C. D. J'ai été la voir pour une pièce que j'avais écrite, Jeanne l’ébouriffée, l'histoire d'une petite fille qui partait de chez elle pour chercher son oncle, qui n'était pas comme les autres de sa famille, toujours à regarder la télévision... Dominique Serreau, fils de Jean-Marie, jouait dedans. A la fin, elle ne le trouvait pas son oncle… Mais elle entendait des enfants jouer derrière un mur… Tout d'un coup apparaissait de derrière ce mur un ballon… Elle le prenait, elle le lançait dans les airs, de plus en plus haut, ce qui la rendait très heureuse. C'était une fin ouverte, assez inhabituelle. A l'époque, on avait l'habitude qu'il y ait une résolution à la fin des spectacles pour enfants. On m'a ainsi reproché d'avoir fait quelque chose de traumatisant. On disait que les enfants avaient besoin d'une morale, que s'il y avait une crise, il fallait qu'elle soit résolue, que Jeanne retourne chez elle ou qu'on la retrouve. Je n'étais pas sûre de moi. Je suis allée voir Françoise Dolto. C'était en 1974, elle était très connue à l'époque. Elle m'a rassurée, elle m'a encouragée. Elle a conseillé à plusieurs de ces étudiants de faire des mémoires sur mon travail. Certains sont venus voir mon travail, mais c'est tout. Maud Mannoni m'a aussi envoyé des étudiants.
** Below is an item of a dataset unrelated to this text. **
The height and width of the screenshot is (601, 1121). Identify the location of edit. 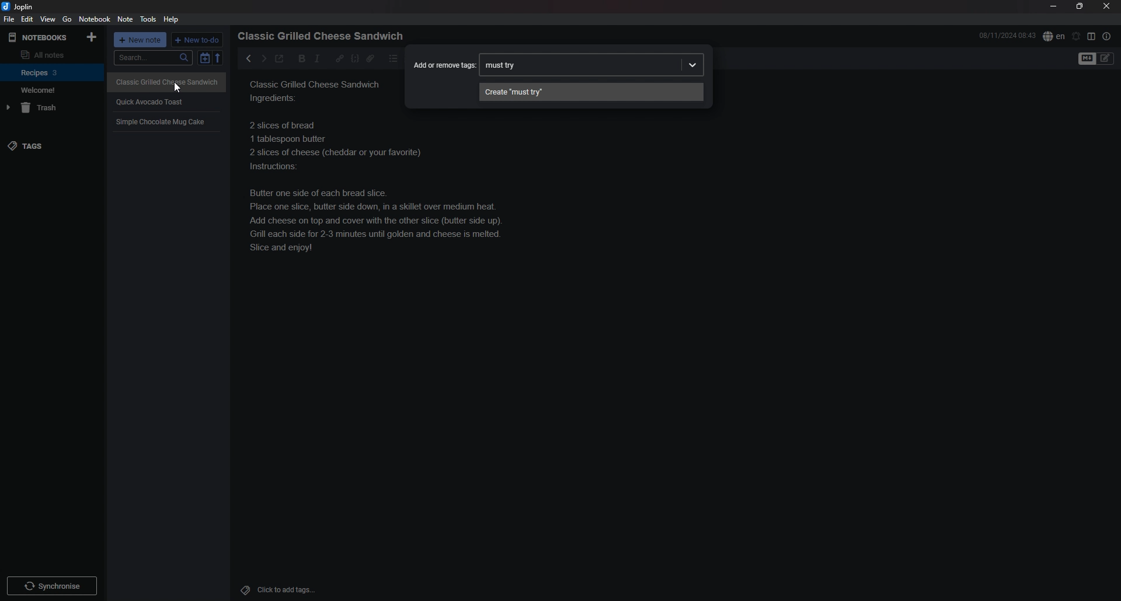
(26, 19).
S. P. Quel était votre axe de travail avec les enfants ?
C. D. Pour entrer à Jeunesse et Sports, il fallait décrire une expérience en 100 pages. J'ai raconté mon expérience dans les classes. Mon but était de recueillir des histoires. Alors, il y a eu des cas, en particulier dans une école du 20e arrondissement, où un petit garçon a inventé pratiquement à lui tout seul l'histoire de Glomöel et les pommes de terre. Il avait 9 ou 10 ans. Je cadrais un peu, mais c'est eux qui inventaient.
J'ai perdu toutes mes pièces pour enfants dans mon déménagement pour Ivry…
La musique et le travail avec Michel Puig
- 4 Après une formation musicale, Michel Puig se tourne vers le théâtre. En 1972, il fonde le « Théâtre (...)
S. P. La musique occupe une grande place dans votre travail. Avant de parler de ce que vous appelez « l'état musical », état de jeu vers lequel vous cherchez à conduire le comédien, pouvez-vous revenir sur votre collaboration avec le musicien Michel Puig4 ?
- 5 Il s’agit du numéro du mois de novembre 2007 consacré à la Chine.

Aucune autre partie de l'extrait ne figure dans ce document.